勢いを増す量子コンピュータ、そして2024年の抱負
--昨年は、先ほどの東大さんとの取り組みをはじめ、新プロセッサ「IBM Quantum Heron」など、さまざまな発表が量子関連でありました。今年の見通しは、いかがでしょうか?
山口:今年は当社初のモジュール式量子コンピュータ「IBM Quantum System Two」の世界になるでしょう。
これは量子コンピュータと従来からのコンピュータ(古典コンピュータ)がつながり、量子コンピュータ自体が進化し、できる処理が増えるとともにスピードの向上が期待されており、多くの新しいことが実現可能になります。
従来は把握できなかったことも把握できるようになります。これは指数関数的に増加していきます。そのうち、日本国内にも設置されると思います。

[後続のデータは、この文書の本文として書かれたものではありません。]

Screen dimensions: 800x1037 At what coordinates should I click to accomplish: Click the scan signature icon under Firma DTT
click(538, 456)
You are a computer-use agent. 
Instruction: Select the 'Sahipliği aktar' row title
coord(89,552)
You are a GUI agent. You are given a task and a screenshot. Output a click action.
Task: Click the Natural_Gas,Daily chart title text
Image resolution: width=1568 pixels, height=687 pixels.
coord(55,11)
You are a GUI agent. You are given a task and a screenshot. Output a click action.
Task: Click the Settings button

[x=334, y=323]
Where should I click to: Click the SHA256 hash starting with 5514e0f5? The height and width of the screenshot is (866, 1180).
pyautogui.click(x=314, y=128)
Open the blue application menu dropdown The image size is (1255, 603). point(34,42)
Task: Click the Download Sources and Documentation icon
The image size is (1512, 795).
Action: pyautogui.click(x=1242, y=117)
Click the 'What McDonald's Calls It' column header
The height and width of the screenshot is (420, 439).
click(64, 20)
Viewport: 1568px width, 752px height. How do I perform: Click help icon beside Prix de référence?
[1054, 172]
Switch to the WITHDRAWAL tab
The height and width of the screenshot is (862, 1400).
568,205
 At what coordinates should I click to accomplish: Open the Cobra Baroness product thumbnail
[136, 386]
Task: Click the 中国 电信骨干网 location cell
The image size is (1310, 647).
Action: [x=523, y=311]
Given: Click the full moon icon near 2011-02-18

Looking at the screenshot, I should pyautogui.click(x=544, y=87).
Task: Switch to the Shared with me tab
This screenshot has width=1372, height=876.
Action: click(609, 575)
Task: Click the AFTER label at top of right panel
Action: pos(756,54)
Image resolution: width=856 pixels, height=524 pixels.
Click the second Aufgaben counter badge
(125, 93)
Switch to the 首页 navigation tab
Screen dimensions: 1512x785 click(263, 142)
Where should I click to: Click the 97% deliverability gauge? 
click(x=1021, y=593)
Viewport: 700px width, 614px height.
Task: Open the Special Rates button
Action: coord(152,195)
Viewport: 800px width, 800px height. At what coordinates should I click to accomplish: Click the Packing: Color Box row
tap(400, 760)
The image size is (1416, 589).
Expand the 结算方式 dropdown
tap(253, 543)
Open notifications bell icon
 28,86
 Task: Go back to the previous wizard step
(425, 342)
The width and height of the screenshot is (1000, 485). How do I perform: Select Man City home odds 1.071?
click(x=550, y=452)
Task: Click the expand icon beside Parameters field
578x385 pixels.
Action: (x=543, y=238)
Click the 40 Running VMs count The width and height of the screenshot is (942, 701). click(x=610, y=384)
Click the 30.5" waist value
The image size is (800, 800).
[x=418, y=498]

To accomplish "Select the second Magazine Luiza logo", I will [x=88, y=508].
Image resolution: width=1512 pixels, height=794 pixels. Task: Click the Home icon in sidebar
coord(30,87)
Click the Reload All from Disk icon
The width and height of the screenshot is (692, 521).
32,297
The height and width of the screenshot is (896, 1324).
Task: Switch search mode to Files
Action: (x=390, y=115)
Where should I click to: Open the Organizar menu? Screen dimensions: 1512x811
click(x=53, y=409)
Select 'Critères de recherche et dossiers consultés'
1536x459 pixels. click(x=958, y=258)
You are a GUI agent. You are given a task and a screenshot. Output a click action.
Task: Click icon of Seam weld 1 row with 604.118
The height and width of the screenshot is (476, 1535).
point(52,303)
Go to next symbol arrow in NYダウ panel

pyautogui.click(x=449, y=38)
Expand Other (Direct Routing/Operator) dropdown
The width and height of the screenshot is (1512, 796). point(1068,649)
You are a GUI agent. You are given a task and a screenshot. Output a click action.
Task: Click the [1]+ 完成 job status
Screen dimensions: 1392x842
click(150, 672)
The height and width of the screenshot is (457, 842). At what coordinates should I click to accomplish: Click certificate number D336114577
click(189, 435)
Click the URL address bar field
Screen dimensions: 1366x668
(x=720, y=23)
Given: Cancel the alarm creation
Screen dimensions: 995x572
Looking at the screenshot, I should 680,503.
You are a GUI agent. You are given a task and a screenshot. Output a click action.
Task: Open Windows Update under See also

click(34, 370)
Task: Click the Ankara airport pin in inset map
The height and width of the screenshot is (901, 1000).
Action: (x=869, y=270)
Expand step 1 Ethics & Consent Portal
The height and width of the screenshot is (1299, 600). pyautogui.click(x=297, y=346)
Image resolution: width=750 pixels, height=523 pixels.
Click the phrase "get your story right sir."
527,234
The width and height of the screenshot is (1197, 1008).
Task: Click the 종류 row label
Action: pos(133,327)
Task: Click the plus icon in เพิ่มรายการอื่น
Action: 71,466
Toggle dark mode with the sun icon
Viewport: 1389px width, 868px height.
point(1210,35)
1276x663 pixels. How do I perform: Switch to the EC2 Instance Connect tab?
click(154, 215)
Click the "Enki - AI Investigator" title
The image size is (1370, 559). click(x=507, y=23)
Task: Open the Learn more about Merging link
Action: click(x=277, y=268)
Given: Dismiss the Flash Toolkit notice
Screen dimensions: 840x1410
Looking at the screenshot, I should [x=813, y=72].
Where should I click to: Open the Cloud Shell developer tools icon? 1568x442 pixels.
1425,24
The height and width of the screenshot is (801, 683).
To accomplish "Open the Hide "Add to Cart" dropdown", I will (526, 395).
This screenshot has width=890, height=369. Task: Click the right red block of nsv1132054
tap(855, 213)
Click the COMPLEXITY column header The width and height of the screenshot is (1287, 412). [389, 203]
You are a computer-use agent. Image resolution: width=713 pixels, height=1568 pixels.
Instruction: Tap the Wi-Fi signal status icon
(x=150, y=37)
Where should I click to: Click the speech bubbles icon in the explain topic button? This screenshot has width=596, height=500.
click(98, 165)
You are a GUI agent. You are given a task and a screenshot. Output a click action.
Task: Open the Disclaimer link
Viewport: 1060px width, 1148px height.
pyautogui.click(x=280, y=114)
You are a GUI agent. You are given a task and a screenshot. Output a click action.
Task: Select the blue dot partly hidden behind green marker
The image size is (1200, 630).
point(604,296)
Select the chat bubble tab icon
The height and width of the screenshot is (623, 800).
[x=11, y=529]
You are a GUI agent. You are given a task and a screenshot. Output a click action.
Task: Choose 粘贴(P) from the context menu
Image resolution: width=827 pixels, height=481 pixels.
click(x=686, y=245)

そして、人材育成も重要です。量子コンピュータを扱える人材がいないとままならないことから、東京大学さんと米シカゴ大学に対して量子人材の育成に1億ドルを提供するパートナーシップを締結しています。量子ネイティブな人材を育てなければなりません。
グローバルにおいても日本は非常に重要な国であるという位置づけです。お客さまの技術力はありますし、投資の領域としても重要です。
--デジタルサービス・プラットフォーム(DSP)の進捗については、いかがでしょうか?
山口:DSPは、従来の基幹システムと業界ごとの業務アプリケーションの間のプラットフォームです。
基幹システムを変更することなく、クラウドなどに新しいアプリケーションを構築する際に、認証といった共通の機能はプラットフォームの中で提供されます。
外部からのトランザクションをDSPで処理する場合もあれば、オンプレミスの元帳を更新して処理する場合もあり、業務により処理の仕方が異なります。
DSPの利用にあたっては、まずは自社のシステムを4象限で考えてほしいと思っています。それはメインフレーム、UNIXサーバ、オンプレミス、クラウドであり、この組み合わせでシステムは構築されていきます。
全体のポートフォリオ、経済合理性や柔軟性、迅速性などの要素をふまえると、必然的にどの業務も4象限の中に納まります。
そのため、どこでDSPを動かすかということが肝要です。すでに、金融向けDSPは数十行に利用されており、保険、医療、流通向けのDSPも提供しています。
--2024年の抱負について教えてください。
継続的に成長していくとともに、社員が輝ける環境にしていければと考えています。1月末には虎ノ門ヒルズステーションタワーに新オフィスを開設し、東京は箱崎と丸の内を含めて3拠点体制となります。
これに加えて、サテライトオフィスや自宅など働く場所を好きなように選べるようにしてもらいたいです。効果的、機能的かつ楽しく働ける環境を構築することが今年の大きな目標です。ベースとなる考えは先ほども話した5つの価値共創領域となります。
個人的には、仕事の範囲が広くなっていることから、こういうことを通じてIBMのブランド、当社が取り組もうとしていることをもっと社会に伝えたいし、認識してもらいたいと思っています。そして、賛同していくれる方々とエコシステムを構築し、社会課題を一緒に解決できればと感じています。